Set problem -> Reproduce everything in the listing from the line containing "The image size is (1920, 1080). Find" down to the line containing "pyautogui.click(x=875, y=198)", including both of those lines.

Task input ->
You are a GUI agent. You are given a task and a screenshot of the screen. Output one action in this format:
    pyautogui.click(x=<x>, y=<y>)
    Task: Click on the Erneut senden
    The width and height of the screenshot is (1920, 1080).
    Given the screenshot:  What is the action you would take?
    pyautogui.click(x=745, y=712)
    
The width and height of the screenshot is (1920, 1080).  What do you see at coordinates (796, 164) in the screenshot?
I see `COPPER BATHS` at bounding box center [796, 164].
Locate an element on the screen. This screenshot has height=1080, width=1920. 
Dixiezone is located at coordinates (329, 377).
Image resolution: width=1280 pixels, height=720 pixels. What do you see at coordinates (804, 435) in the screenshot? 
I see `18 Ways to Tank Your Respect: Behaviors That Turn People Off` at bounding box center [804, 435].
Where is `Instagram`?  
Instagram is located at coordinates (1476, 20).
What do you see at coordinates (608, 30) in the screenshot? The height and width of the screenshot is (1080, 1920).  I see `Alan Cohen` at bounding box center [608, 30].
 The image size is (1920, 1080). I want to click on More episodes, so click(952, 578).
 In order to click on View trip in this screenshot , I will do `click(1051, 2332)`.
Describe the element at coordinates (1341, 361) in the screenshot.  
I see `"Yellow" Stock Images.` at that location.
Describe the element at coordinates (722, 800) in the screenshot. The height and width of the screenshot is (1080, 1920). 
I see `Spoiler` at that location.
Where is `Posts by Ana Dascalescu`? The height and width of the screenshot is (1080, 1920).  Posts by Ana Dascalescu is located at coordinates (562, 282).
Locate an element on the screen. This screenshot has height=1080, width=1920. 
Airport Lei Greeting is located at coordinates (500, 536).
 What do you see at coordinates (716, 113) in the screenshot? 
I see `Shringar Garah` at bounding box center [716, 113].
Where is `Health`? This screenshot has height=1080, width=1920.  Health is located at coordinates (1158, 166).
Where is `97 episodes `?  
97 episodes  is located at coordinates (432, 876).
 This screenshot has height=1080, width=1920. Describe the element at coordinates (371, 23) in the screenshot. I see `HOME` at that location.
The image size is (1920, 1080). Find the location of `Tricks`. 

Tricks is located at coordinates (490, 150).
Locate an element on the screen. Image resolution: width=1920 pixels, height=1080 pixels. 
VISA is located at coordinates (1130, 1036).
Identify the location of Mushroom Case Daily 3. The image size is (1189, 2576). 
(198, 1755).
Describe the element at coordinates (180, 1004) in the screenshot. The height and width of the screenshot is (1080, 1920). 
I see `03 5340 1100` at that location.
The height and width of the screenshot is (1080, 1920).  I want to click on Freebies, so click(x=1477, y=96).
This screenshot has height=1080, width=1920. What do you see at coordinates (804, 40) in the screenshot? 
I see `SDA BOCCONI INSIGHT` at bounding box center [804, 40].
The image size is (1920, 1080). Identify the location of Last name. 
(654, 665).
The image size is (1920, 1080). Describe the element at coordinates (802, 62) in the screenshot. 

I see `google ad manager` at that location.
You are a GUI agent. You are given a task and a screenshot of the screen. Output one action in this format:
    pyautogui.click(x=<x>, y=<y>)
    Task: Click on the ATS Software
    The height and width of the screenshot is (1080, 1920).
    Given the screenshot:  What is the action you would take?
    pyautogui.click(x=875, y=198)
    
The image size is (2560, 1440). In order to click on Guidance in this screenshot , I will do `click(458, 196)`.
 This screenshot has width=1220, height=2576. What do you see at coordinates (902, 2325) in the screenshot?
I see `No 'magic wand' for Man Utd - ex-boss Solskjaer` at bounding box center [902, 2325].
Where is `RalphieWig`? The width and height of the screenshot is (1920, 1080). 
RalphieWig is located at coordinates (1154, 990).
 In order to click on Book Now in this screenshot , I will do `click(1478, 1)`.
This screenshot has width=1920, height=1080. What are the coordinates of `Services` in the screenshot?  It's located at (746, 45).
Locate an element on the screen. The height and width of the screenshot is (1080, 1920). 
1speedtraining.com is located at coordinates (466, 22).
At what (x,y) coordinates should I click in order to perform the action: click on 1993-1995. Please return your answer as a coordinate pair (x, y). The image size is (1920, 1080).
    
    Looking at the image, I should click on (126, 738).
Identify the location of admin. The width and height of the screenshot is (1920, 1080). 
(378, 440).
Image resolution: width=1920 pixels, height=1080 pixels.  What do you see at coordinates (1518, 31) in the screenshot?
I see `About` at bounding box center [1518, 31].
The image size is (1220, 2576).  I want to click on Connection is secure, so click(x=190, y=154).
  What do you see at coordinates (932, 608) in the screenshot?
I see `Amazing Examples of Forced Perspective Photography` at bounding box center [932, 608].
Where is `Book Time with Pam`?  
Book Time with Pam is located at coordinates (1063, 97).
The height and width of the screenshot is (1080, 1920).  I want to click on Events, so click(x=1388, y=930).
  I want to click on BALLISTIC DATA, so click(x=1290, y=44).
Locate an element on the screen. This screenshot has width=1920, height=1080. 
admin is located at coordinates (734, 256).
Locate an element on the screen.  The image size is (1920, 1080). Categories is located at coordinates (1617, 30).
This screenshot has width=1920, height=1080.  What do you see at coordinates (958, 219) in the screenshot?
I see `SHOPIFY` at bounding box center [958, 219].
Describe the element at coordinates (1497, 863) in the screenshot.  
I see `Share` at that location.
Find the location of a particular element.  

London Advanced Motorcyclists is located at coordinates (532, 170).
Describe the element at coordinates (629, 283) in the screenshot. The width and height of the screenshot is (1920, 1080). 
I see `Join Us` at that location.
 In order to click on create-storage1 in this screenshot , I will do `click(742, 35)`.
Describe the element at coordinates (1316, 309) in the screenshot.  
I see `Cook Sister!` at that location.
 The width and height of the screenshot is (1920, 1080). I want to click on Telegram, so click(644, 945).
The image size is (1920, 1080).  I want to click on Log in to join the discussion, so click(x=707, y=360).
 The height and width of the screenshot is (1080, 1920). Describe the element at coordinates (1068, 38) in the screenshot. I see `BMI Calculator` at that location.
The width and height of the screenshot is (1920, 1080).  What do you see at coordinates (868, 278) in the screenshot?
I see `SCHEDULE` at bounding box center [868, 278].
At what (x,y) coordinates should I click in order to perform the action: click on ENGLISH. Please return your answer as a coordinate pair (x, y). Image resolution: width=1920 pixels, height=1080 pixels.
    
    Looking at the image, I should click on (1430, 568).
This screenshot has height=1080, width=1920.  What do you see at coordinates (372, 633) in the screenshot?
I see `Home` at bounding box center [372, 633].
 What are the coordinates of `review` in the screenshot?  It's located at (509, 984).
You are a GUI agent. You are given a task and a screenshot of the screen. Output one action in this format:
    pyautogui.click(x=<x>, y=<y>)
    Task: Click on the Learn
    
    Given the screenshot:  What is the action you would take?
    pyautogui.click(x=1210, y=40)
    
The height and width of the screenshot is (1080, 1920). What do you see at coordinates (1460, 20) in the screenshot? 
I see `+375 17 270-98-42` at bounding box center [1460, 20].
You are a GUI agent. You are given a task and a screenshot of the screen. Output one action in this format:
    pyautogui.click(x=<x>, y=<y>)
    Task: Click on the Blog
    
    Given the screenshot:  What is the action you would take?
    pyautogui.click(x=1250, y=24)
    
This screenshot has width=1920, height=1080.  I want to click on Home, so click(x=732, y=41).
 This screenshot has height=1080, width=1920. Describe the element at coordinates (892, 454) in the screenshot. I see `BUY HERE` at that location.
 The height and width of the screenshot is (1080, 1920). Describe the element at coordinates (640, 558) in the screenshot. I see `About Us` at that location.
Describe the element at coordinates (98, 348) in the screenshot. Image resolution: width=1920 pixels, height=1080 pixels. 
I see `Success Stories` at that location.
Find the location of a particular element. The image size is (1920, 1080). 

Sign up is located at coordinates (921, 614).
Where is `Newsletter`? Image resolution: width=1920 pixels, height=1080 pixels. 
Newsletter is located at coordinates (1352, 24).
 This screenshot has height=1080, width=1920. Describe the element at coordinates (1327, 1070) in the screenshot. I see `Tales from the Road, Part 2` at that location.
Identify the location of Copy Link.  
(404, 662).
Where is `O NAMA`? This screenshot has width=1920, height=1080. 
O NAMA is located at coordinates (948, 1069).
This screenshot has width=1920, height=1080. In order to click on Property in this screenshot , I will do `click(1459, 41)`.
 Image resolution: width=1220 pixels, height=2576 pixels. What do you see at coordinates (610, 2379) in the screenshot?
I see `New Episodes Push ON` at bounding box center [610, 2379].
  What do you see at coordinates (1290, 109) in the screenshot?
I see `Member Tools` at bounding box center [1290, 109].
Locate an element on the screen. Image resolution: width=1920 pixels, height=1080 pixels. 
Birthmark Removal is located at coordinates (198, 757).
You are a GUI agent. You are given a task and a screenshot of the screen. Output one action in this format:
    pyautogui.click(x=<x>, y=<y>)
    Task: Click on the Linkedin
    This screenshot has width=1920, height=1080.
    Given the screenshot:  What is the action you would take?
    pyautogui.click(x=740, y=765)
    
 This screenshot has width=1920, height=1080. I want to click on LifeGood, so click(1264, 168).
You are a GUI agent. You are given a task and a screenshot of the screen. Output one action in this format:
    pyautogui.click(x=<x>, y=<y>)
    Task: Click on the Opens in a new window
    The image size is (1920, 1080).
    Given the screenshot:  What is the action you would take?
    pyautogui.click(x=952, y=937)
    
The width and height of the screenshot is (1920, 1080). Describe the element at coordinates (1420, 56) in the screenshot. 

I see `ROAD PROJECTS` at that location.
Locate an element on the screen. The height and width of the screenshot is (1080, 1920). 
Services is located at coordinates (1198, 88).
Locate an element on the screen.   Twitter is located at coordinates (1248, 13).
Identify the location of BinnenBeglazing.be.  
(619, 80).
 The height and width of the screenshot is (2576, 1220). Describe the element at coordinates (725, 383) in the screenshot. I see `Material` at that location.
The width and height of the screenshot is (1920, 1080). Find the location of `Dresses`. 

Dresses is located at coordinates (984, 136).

Output of the exercise ->
The image size is (1920, 1080). Find the location of `Tricks`. 

Tricks is located at coordinates (490, 150).
Locate an element on the screen. Image resolution: width=1920 pixels, height=1080 pixels. 
VISA is located at coordinates (1130, 1036).
Identify the location of Mushroom Case Daily 3. The image size is (1189, 2576). 
(198, 1755).
Describe the element at coordinates (180, 1004) in the screenshot. The height and width of the screenshot is (1080, 1920). 
I see `03 5340 1100` at that location.
The height and width of the screenshot is (1080, 1920).  I want to click on Freebies, so click(x=1477, y=96).
This screenshot has height=1080, width=1920. What do you see at coordinates (804, 40) in the screenshot? 
I see `SDA BOCCONI INSIGHT` at bounding box center [804, 40].
The image size is (1920, 1080). Identify the location of Last name. 
(654, 665).
The image size is (1920, 1080). Describe the element at coordinates (802, 62) in the screenshot. 

I see `google ad manager` at that location.
You are a GUI agent. You are given a task and a screenshot of the screen. Output one action in this format:
    pyautogui.click(x=<x>, y=<y>)
    Task: Click on the ATS Software
    The height and width of the screenshot is (1080, 1920).
    Given the screenshot:  What is the action you would take?
    pyautogui.click(x=875, y=198)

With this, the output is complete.